Gender and Poverty: Why the Bias • FHH are expected to be poorer because: • lower earnings for the “bread earner” and exclusion from higher paying jobs. • higher dependency ratios for the household. • Women take lower paying jobs to accommodate to the time constraints given by household duties. • Women sometimes face obstacles in the accumulation of assets like land and education • Women overall could be poorer: • lower participation in labor markets • lower earnings • different demographic composition of households
Poverty and Gender • The evidence paints a nuanced picture. Neither FHH nor women are more likely to be poorer than MHH or males. • Rural FHH appear to fare worse. • Since it is not always the case, the goal is to understand when FHH and females are poorer and why. • Poverty is not the “holy grail” of gender inequality indicators.
Gender and High Food Prices • In the short-run the increase in the price of food item (i) can be shown to have an effect in welfare: • ∆W = pi Qi – pi qi (Qi = production and qi = consumption) • Net Seller / Net Buyer. • At FAO we simulated a 10% increase in the price of the main food staples.

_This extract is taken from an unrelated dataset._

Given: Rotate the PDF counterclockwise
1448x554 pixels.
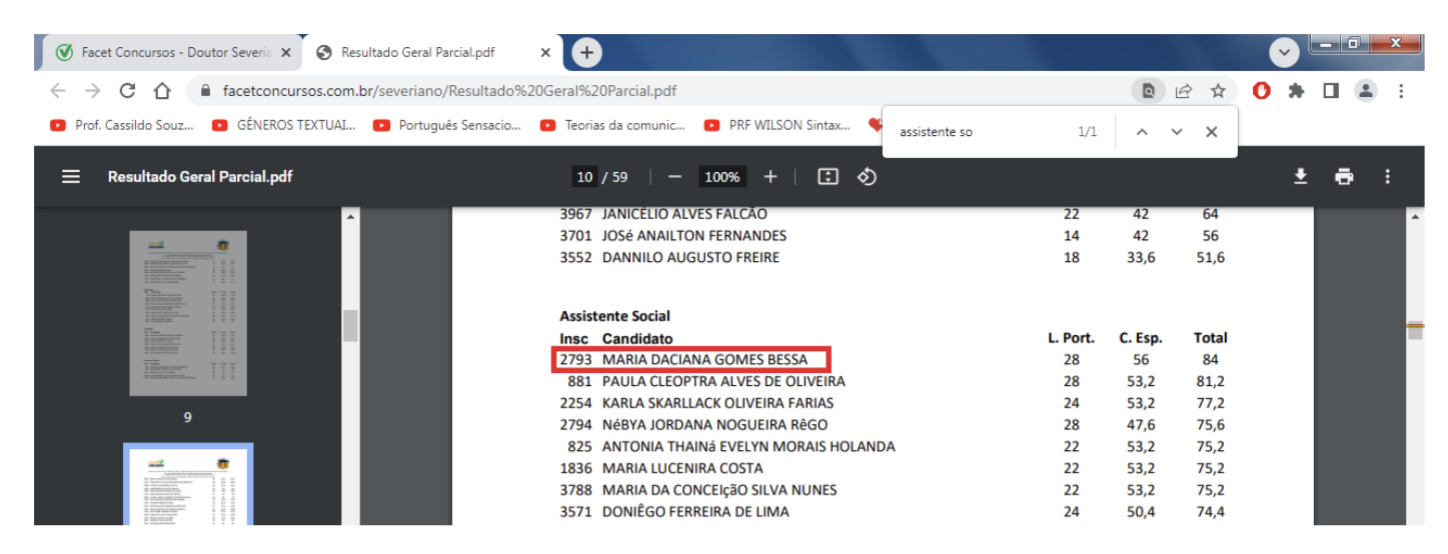Looking at the screenshot, I should [867, 177].

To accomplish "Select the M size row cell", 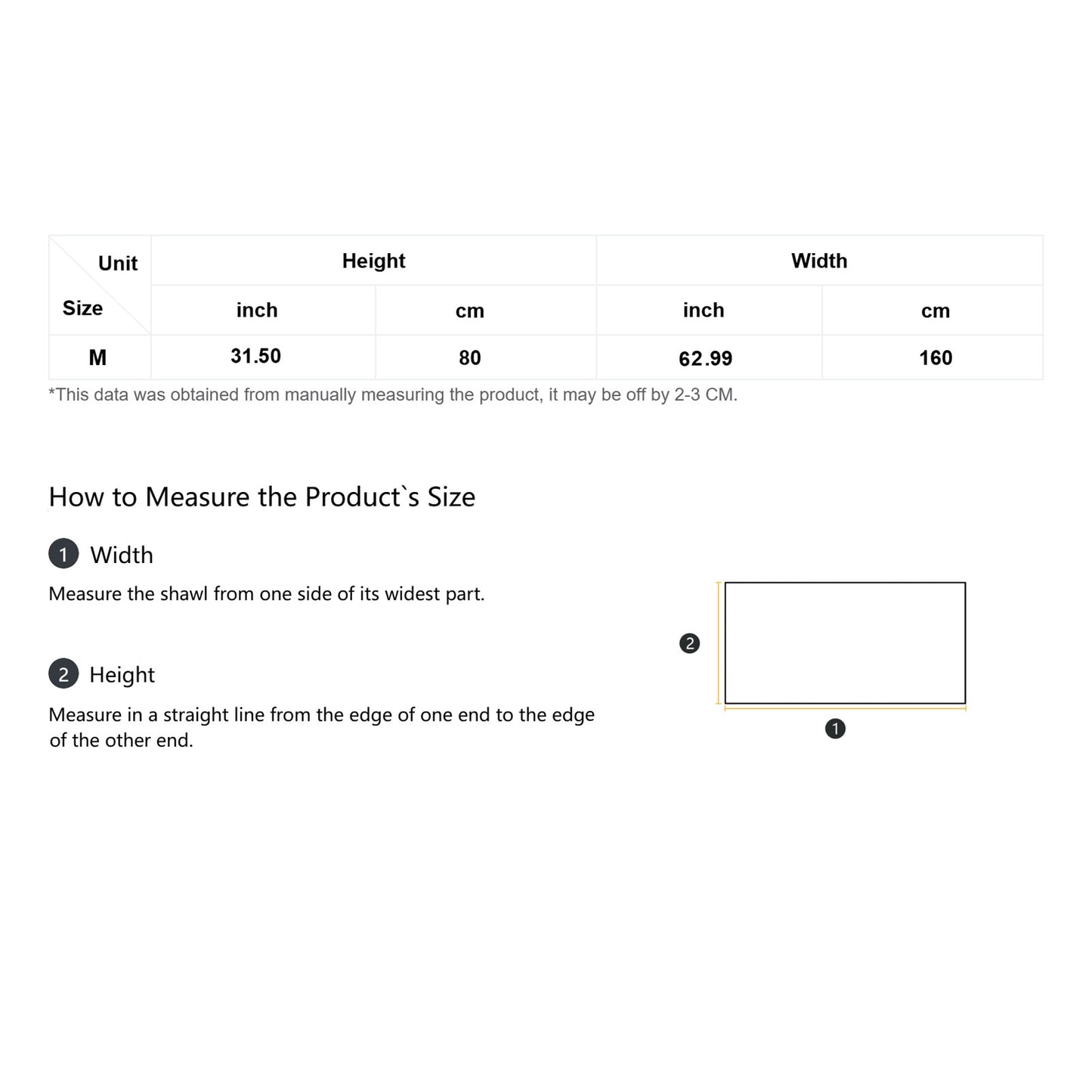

Why are FHH more affected • FHH are more negatively affected from rising food prices because of two main reasons: • From the consumption side FHH for equivalent income levels tend to consume more food. • From the production side: FHH face numerous obstacles to produce at similar levels than MHH.
Conclusions • Production constraints faced by FHH not only increase current welfare costs of spiking food prices; but also hinder the ability of FHH of participating in the benefits of any supply response from the agricultural sector. • We need to better understand the link between gender and poverty, why conventional wisdom doesn’t always hold. • The heterogeneous distribution of the gender imbalance both at the individual and household level call for care when making generalizations, be it descriptive or policy advice.